There are a lot of myths and misconceptions about what goes on in a psychological hospital. But as someone who spent the last month in inpatient and partial programs at South Oaks Hospital in Amityville, I can say with certainty that most of those assertions aren’t true. I had a lot of great experiences, made many new friends, and learned a lot of new things that have been vital to my growth and happiness. Here are a few of those things:
The Hospital Doesn’t Have To Be A Horrible Place
I had been sent to the emergency room a few times before this. I wound up not being admitted to the hospital in all those times though, as I was less of a danger to myself, and didn’t have a serious intention to do myself harm. I dreaded the hospital a lot. It seemed like this horrible place where I would be dropped into a pit filled with other dangerous people and be absolutely miserable the whole time. As it turns out, it’s almost the exact opposite. South Oaks was full of amazing kids with whom I made great friends, outstanding counselors and therapists, and the space, in general, is very nice and clean.
Group Therapy Helps
The programs at the hospital are primarily built around group therapy sessions, another thing I had avoided due to my poor social skills and feeling I really couldn’t talk in those types of settings. However, contrary to these beliefs, group therapy was probably the most helpful part of the program. I was able to talk about my past experiences and relate to other people when they talked about theirs. It helped me grow as a person, building upon the new DBT (Dialectical Behavior Therapy) skills I learned in the group sessions, as well as helping my social skills so I feel more comfortable talking to other people, which will help me make new friends outside of the group setting.

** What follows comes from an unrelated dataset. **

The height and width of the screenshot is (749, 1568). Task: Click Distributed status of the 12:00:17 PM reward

Personal Barriers Can Be Broken
When I first came in, my parents and outside therapists weren’t expecting any results therapeutically; Rather, the hospital was just a safe place for me to stay in until I was no longer a danger to myself, and to stabilize medications in the quickest way possible. I shattered every expectation that everyone had for me in both programs. I participated in group therapy, I talked to new people, I made new friends, I learned DBT skills, I learned to stop hating myself, and I put myself out there for everyone to see. I went into the program as an extremely depressed, self-loathing, closed-minded, introverted person. I came out the exact opposite.

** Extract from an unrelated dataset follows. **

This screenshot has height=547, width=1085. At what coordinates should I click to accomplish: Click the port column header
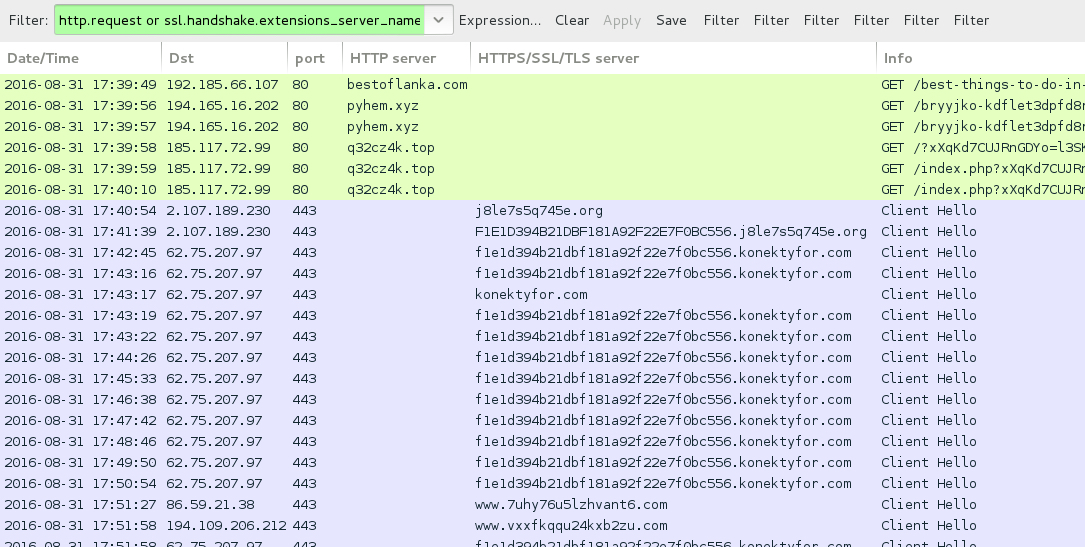pyautogui.click(x=313, y=58)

You Can Begin to See Yourself For Who You Really Are
As time went by in the programs, everyone began to love me. Eventually I became the most looked-up to patient in the program. This was very unexpected to me. I had never been seen as a role model before. For once, I felt like a really good and worthy person since others were looking up to me. They told me I was brave; they told me I was strong; they told me I was kind and sweet. Hearing all of this meant the world to me. I was finally able to truly hear what people who haven’t known me long thought about me, and it was really important in building my self-esteem.